» Task details
Working from the line that contains "You are a computer-use" down to the last line below, repeat each line exactly.

» Source data
★ ★ ★ ★

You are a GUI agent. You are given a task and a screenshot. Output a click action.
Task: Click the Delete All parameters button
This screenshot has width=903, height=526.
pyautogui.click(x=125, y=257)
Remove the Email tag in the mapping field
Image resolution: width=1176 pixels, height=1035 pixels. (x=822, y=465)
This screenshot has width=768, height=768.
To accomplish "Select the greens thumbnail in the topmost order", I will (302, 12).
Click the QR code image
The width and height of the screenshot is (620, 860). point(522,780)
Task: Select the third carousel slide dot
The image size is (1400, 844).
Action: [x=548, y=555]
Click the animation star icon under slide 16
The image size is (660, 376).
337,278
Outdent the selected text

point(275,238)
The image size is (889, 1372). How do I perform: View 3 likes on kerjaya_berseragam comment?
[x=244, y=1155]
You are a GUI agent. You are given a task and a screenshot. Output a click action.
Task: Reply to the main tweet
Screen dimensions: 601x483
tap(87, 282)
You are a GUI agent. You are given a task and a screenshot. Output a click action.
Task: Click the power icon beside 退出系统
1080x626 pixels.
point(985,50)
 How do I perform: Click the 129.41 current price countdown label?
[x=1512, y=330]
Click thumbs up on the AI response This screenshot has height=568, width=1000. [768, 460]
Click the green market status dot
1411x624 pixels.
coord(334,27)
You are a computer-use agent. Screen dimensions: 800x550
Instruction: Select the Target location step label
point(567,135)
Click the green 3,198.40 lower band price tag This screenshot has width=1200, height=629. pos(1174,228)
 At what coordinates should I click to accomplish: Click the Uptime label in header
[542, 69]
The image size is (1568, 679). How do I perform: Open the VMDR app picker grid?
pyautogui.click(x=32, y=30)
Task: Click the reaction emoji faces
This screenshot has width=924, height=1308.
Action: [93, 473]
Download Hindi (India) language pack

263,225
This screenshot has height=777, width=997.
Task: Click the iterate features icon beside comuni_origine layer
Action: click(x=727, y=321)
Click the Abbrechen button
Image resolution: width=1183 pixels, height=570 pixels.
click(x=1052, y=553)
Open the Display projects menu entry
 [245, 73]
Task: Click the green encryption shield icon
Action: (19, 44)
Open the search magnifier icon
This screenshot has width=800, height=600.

★ ★ ★ ★

» Answer
You are a computer-use agent. Screen dimensions: 800x550
Instruction: Select the Target location step label
point(567,135)
Click the green 3,198.40 lower band price tag This screenshot has width=1200, height=629. pos(1174,228)
 At what coordinates should I click to accomplish: Click the Uptime label in header
[542, 69]
The image size is (1568, 679). How do I perform: Open the VMDR app picker grid?
pyautogui.click(x=32, y=30)
Task: Click the reaction emoji faces
This screenshot has width=924, height=1308.
Action: [93, 473]
Download Hindi (India) language pack

263,225
This screenshot has height=777, width=997.
Task: Click the iterate features icon beside comuni_origine layer
Action: click(x=727, y=321)
Click the Abbrechen button
Image resolution: width=1183 pixels, height=570 pixels.
click(x=1052, y=553)
Open the Display projects menu entry
 [245, 73]
Task: Click the green encryption shield icon
Action: (19, 44)
Open the search magnifier icon
This screenshot has width=800, height=600.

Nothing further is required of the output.